In that time, he was preoccupied with thoughts of the soul, and while he never uttered a word to Varten about fae and devils and the fingerprints that both left on the souls of men, it was never far from his mind. Neither was the fact that he’d finally used magic in a new way. It was clumsy and strange, but it was a thrill nonetheless, and he looked forward to a life where he could spend months and years just exploring the new techniques.
The Oracle had said that using magic in that way dulled the clarity of a person’s soul. She’d been right, too. Speaking a word of power was like filling a pond with silt and waiting for years for the flow of events to carry it away. Making a gesture, though, was like splashing the waters of the soul. You stirred things up, but in months it was all back to normal.

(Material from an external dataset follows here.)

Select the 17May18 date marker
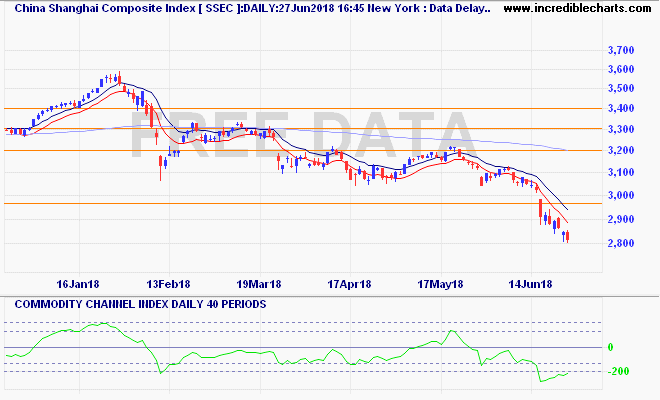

In reality, it probably didn’t matter how much it blinded him. In lives where he needed his sight, he would use almost no magic, and in lives where he was focused on magic, he would use it freely. If anything, he’d use it more than ever. He wasn’t a hundred percent sure, but he strongly believed that he could use one word verbally while gesturing another simultaneously. The pattern would take time to understand, and he’d essentially have to make his own spellbook, but he was fairly certain that he’d figure it out.
Such activities would open up a whole world of magical effects. Even before he’d seen his doppelganger string long strings of words of power together, he’d understood you could get more complicated and powerful effects with such techniques. The problem was that in the moment, when every syllable counted, barking a word or a greater word was always a safer choice.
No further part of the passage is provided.